Dismiss Notice
Join Physics Forums Today!
The friendliest, high quality science and math community on the planet! Everyone who loves science is here!

Collecting, Analysing, and Exploiting Failure Data from large IT installations

  1. Jul 24, 2007 #1

    Ivan Seeking

    User Avatar
    Staff Emeritus
    Science Advisor
    Gold Member

    http://www.youtube.com/watch?v=p2FWMO2QonY&feature=dir
     
  2. jcsd
  3. Jul 24, 2007 #2

    FredGarvin

    User Avatar
    Science Advisor

    I can't watch Youtube here, but this sounds exactly analogous to machinery component monitoring. I am really surprised no one really does that in the IT setting.
     
  4. Jul 24, 2007 #3

    Evo

    User Avatar

    Staff: Mentor

    AAARGHH, who let this woman speak? It's like listening to someone drag their fingernails over a chalkboard. She's so nervous about speaking it's painful. I had to shut it off.

    Ivan, does she end up making any points?
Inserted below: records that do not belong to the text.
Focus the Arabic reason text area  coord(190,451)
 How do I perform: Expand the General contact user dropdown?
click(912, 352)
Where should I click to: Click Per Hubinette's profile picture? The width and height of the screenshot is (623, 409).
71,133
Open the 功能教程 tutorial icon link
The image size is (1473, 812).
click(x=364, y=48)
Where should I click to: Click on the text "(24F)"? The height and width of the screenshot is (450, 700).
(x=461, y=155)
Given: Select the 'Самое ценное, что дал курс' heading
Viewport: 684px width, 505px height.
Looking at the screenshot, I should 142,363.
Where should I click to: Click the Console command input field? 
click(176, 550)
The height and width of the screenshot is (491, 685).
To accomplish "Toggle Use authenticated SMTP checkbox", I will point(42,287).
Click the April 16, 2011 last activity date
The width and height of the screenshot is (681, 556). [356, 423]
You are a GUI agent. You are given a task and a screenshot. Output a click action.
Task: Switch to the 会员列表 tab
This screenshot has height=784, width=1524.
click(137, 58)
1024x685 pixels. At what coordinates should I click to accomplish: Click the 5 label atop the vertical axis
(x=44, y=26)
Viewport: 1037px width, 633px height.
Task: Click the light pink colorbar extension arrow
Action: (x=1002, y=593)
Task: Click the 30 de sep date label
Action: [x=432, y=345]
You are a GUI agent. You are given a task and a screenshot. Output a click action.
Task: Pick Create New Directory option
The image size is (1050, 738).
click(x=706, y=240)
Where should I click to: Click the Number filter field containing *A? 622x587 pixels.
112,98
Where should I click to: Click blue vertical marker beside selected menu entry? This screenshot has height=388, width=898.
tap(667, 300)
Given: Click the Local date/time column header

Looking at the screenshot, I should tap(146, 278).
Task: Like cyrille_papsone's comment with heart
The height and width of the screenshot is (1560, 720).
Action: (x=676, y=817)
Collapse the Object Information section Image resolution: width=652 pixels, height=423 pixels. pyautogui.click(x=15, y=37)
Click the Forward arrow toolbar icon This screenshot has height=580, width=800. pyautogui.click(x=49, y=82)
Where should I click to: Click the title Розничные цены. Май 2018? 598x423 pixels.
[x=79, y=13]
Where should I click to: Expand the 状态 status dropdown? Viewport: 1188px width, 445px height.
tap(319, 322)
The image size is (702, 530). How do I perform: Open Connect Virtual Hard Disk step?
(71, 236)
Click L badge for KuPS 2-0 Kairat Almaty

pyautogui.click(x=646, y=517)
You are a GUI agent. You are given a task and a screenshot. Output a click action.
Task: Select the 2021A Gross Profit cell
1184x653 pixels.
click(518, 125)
You're a better person than I am if you could sit through almost an hour of this.
     
  5. Jul 24, 2007 #4

    Ivan Seeking

    User Avatar
    Staff Emeritus
    Science Advisor
    Gold Member

    Yes, I thought she made a number of interesting points, but I'm not an IT person, and I have no idea how much might be common knowledge to a pro.
     
  6. Jul 25, 2007 #5

    mgb_phys

    User Avatar
    Science Advisor
    Homework Helper

    I didn't watch the video but i used to run Beowulf clusters ( lots of desktop computers wired together into one big computer)
    Numbers do come back to bite you, if you have a hard drive with an average life of 3years ( 150weeks) but you have an cluster with 150 machines you can expect to be replacing a disk every week.
    In practice because we are using cheap home machoines we are also not cooling them properly ( large AC is expensive 0 so we had even more failures than you would expect.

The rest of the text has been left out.